Records from a data source:

**********

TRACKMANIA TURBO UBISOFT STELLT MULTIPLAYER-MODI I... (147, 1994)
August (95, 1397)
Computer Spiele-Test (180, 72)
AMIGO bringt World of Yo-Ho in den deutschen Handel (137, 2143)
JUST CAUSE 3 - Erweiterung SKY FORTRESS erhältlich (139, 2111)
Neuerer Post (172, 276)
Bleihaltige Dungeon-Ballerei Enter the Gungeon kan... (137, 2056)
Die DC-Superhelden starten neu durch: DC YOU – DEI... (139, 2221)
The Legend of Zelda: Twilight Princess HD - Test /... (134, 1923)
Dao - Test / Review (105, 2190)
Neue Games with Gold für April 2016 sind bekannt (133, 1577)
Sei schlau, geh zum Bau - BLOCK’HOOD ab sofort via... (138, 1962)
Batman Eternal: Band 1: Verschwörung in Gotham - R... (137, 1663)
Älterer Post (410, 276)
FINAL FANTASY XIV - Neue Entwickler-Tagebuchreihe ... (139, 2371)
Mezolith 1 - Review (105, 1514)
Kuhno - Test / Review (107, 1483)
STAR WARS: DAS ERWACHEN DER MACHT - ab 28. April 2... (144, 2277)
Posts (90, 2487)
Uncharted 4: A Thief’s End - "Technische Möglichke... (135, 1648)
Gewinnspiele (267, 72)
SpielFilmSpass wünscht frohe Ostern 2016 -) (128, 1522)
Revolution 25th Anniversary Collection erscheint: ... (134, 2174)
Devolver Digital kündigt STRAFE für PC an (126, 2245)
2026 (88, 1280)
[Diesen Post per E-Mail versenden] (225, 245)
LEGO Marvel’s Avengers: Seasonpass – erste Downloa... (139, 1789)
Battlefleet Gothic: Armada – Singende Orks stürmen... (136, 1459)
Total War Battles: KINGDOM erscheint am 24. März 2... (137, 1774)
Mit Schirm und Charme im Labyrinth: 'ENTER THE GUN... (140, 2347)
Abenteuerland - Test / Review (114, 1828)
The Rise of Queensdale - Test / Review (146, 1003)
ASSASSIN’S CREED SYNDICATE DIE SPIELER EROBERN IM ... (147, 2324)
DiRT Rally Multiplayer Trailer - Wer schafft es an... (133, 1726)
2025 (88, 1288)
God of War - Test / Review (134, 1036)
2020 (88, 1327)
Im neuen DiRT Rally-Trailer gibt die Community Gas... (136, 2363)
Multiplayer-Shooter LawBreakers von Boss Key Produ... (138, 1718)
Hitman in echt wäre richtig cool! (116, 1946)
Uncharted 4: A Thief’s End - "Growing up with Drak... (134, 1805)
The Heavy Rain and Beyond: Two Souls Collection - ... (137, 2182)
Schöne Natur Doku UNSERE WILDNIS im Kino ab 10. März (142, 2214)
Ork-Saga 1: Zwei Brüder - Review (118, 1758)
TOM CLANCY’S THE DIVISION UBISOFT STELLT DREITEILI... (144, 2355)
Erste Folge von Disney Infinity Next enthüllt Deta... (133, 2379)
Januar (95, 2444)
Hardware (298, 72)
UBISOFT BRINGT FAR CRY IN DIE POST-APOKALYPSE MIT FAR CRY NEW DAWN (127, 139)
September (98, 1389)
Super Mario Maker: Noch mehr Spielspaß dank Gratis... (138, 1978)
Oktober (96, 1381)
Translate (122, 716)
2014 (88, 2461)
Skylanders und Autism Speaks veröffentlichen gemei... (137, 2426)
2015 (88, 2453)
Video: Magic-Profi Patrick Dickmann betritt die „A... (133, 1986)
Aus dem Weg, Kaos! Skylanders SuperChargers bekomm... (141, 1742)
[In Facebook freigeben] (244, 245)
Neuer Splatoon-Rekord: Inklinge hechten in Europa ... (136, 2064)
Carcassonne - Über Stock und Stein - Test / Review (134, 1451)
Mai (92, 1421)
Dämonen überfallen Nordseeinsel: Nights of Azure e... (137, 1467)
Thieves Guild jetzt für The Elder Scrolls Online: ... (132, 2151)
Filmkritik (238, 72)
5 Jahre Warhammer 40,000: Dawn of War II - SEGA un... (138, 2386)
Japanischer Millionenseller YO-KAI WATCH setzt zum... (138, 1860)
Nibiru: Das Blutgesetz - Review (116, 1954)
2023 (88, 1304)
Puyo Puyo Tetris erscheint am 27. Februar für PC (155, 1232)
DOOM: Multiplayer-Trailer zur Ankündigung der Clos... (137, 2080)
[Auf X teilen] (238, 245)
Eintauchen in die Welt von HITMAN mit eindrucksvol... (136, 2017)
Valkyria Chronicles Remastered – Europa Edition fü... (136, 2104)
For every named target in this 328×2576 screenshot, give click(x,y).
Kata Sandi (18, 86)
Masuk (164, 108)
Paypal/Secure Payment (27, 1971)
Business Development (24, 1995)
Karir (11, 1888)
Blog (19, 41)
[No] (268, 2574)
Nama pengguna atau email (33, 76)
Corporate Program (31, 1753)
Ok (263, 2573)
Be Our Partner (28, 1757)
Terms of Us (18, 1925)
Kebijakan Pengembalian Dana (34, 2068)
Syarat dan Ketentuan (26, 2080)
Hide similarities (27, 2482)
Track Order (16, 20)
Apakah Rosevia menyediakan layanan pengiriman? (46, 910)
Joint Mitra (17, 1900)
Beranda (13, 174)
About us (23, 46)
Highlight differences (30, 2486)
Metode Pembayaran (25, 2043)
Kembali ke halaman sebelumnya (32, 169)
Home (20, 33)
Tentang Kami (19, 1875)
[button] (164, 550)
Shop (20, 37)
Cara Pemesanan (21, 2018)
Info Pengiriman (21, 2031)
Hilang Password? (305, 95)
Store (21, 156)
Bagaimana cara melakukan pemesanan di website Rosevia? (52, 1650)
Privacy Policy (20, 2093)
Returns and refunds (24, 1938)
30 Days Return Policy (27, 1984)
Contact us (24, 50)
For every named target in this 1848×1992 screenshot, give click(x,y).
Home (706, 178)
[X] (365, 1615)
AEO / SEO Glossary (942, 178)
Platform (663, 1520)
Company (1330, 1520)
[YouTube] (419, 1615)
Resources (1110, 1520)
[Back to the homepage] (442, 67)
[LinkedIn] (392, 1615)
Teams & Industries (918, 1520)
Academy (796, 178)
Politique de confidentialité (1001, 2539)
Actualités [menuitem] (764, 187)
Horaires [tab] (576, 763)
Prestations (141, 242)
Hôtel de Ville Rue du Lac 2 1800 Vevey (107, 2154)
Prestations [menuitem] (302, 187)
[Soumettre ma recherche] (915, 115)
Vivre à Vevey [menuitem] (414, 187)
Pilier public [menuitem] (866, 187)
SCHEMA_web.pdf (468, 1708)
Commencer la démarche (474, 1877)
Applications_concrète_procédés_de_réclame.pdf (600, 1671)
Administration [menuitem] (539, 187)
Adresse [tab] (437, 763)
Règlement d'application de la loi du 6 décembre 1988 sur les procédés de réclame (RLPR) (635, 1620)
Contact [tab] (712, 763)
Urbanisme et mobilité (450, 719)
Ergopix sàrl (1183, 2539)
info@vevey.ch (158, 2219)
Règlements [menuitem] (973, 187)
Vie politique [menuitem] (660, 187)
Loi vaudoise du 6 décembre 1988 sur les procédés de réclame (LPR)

**********

Exercise directions
The answer is the full data, repeated exactly as shown.

Answer area
TRACKMANIA TURBO UBISOFT STELLT MULTIPLAYER-MODI I... (147, 1994)
August (95, 1397)
Computer Spiele-Test (180, 72)
AMIGO bringt World of Yo-Ho in den deutschen Handel (137, 2143)
JUST CAUSE 3 - Erweiterung SKY FORTRESS erhältlich (139, 2111)
Neuerer Post (172, 276)
Bleihaltige Dungeon-Ballerei Enter the Gungeon kan... (137, 2056)
Die DC-Superhelden starten neu durch: DC YOU – DEI... (139, 2221)
The Legend of Zelda: Twilight Princess HD - Test /... (134, 1923)
Dao - Test / Review (105, 2190)
Neue Games with Gold für April 2016 sind bekannt (133, 1577)
Sei schlau, geh zum Bau - BLOCK’HOOD ab sofort via... (138, 1962)
Batman Eternal: Band 1: Verschwörung in Gotham - R... (137, 1663)
Älterer Post (410, 276)
FINAL FANTASY XIV - Neue Entwickler-Tagebuchreihe ... (139, 2371)
Mezolith 1 - Review (105, 1514)
Kuhno - Test / Review (107, 1483)
STAR WARS: DAS ERWACHEN DER MACHT - ab 28. April 2... (144, 2277)
Posts (90, 2487)
Uncharted 4: A Thief’s End - "Technische Möglichke... (135, 1648)
Gewinnspiele (267, 72)
SpielFilmSpass wünscht frohe Ostern 2016 -) (128, 1522)
Revolution 25th Anniversary Collection erscheint: ... (134, 2174)
Devolver Digital kündigt STRAFE für PC an (126, 2245)
2026 (88, 1280)
[Diesen Post per E-Mail versenden] (225, 245)
LEGO Marvel’s Avengers: Seasonpass – erste Downloa... (139, 1789)
Battlefleet Gothic: Armada – Singende Orks stürmen... (136, 1459)
Total War Battles: KINGDOM erscheint am 24. März 2... (137, 1774)
Mit Schirm und Charme im Labyrinth: 'ENTER THE GUN... (140, 2347)
Abenteuerland - Test / Review (114, 1828)
The Rise of Queensdale - Test / Review (146, 1003)
ASSASSIN’S CREED SYNDICATE DIE SPIELER EROBERN IM ... (147, 2324)
DiRT Rally Multiplayer Trailer - Wer schafft es an... (133, 1726)
2025 (88, 1288)
God of War - Test / Review (134, 1036)
2020 (88, 1327)
Im neuen DiRT Rally-Trailer gibt die Community Gas... (136, 2363)
Multiplayer-Shooter LawBreakers von Boss Key Produ... (138, 1718)
Hitman in echt wäre richtig cool! (116, 1946)
Uncharted 4: A Thief’s End - "Growing up with Drak... (134, 1805)
The Heavy Rain and Beyond: Two Souls Collection - ... (137, 2182)
Schöne Natur Doku UNSERE WILDNIS im Kino ab 10. März (142, 2214)
Ork-Saga 1: Zwei Brüder - Review (118, 1758)
TOM CLANCY’S THE DIVISION UBISOFT STELLT DREITEILI... (144, 2355)
Erste Folge von Disney Infinity Next enthüllt Deta... (133, 2379)
Januar (95, 2444)
Hardware (298, 72)
UBISOFT BRINGT FAR CRY IN DIE POST-APOKALYPSE MIT FAR CRY NEW DAWN (127, 139)
September (98, 1389)
Super Mario Maker: Noch mehr Spielspaß dank Gratis... (138, 1978)
Oktober (96, 1381)
Translate (122, 716)
2014 (88, 2461)
Skylanders und Autism Speaks veröffentlichen gemei... (137, 2426)
2015 (88, 2453)
Video: Magic-Profi Patrick Dickmann betritt die „A... (133, 1986)
Aus dem Weg, Kaos! Skylanders SuperChargers bekomm... (141, 1742)
[In Facebook freigeben] (244, 245)
Neuer Splatoon-Rekord: Inklinge hechten in Europa ... (136, 2064)
Carcassonne - Über Stock und Stein - Test / Review (134, 1451)
Mai (92, 1421)
Dämonen überfallen Nordseeinsel: Nights of Azure e... (137, 1467)
Thieves Guild jetzt für The Elder Scrolls Online: ... (132, 2151)
Filmkritik (238, 72)
5 Jahre Warhammer 40,000: Dawn of War II - SEGA un... (138, 2386)
Japanischer Millionenseller YO-KAI WATCH setzt zum... (138, 1860)
Nibiru: Das Blutgesetz - Review (116, 1954)
2023 (88, 1304)
Puyo Puyo Tetris erscheint am 27. Februar für PC (155, 1232)
DOOM: Multiplayer-Trailer zur Ankündigung der Clos... (137, 2080)
[Auf X teilen] (238, 245)
Eintauchen in die Welt von HITMAN mit eindrucksvol... (136, 2017)
Valkyria Chronicles Remastered – Europa Edition fü... (136, 2104)
For every named target in this 328×2576 screenshot, give click(x,y).
Kata Sandi (18, 86)
Masuk (164, 108)
Paypal/Secure Payment (27, 1971)
Business Development (24, 1995)
Karir (11, 1888)
Blog (19, 41)
[No] (268, 2574)
Nama pengguna atau email (33, 76)
Corporate Program (31, 1753)
Ok (263, 2573)
Be Our Partner (28, 1757)
Terms of Us (18, 1925)
Kebijakan Pengembalian Dana (34, 2068)
Syarat dan Ketentuan (26, 2080)
Hide similarities (27, 2482)
Track Order (16, 20)
Apakah Rosevia menyediakan layanan pengiriman? (46, 910)
Joint Mitra (17, 1900)
Beranda (13, 174)
About us (23, 46)
Highlight differences (30, 2486)
Metode Pembayaran (25, 2043)
Kembali ke halaman sebelumnya (32, 169)
Home (20, 33)
Tentang Kami (19, 1875)
[button] (164, 550)
Shop (20, 37)
Cara Pemesanan (21, 2018)
Info Pengiriman (21, 2031)
Hilang Password? (305, 95)
Store (21, 156)
Bagaimana cara melakukan pemesanan di website Rosevia? (52, 1650)
Privacy Policy (20, 2093)
Returns and refunds (24, 1938)
30 Days Return Policy (27, 1984)
Contact us (24, 50)
For every named target in this 1848×1992 screenshot, give click(x,y).
Home (706, 178)
[X] (365, 1615)
AEO / SEO Glossary (942, 178)
Platform (663, 1520)
Company (1330, 1520)
[YouTube] (419, 1615)
Resources (1110, 1520)
[Back to the homepage] (442, 67)
[LinkedIn] (392, 1615)
Teams & Industries (918, 1520)
Academy (796, 178)
Politique de confidentialité (1001, 2539)
Actualités [menuitem] (764, 187)
Horaires [tab] (576, 763)
Prestations (141, 242)
Hôtel de Ville Rue du Lac 2 1800 Vevey (107, 2154)
Prestations [menuitem] (302, 187)
[Soumettre ma recherche] (915, 115)
Vivre à Vevey [menuitem] (414, 187)
Pilier public [menuitem] (866, 187)
SCHEMA_web.pdf (468, 1708)
Commencer la démarche (474, 1877)
Applications_concrète_procédés_de_réclame.pdf (600, 1671)
Administration [menuitem] (539, 187)
Adresse [tab] (437, 763)
Règlement d'application de la loi du 6 décembre 1988 sur les procédés de réclame (RLPR) (635, 1620)
Contact [tab] (712, 763)
Urbanisme et mobilité (450, 719)
Ergopix sàrl (1183, 2539)
info@vevey.ch (158, 2219)
Règlements [menuitem] (973, 187)
Vie politique [menuitem] (660, 187)
Loi vaudoise du 6 décembre 1988 sur les procédés de réclame (LPR)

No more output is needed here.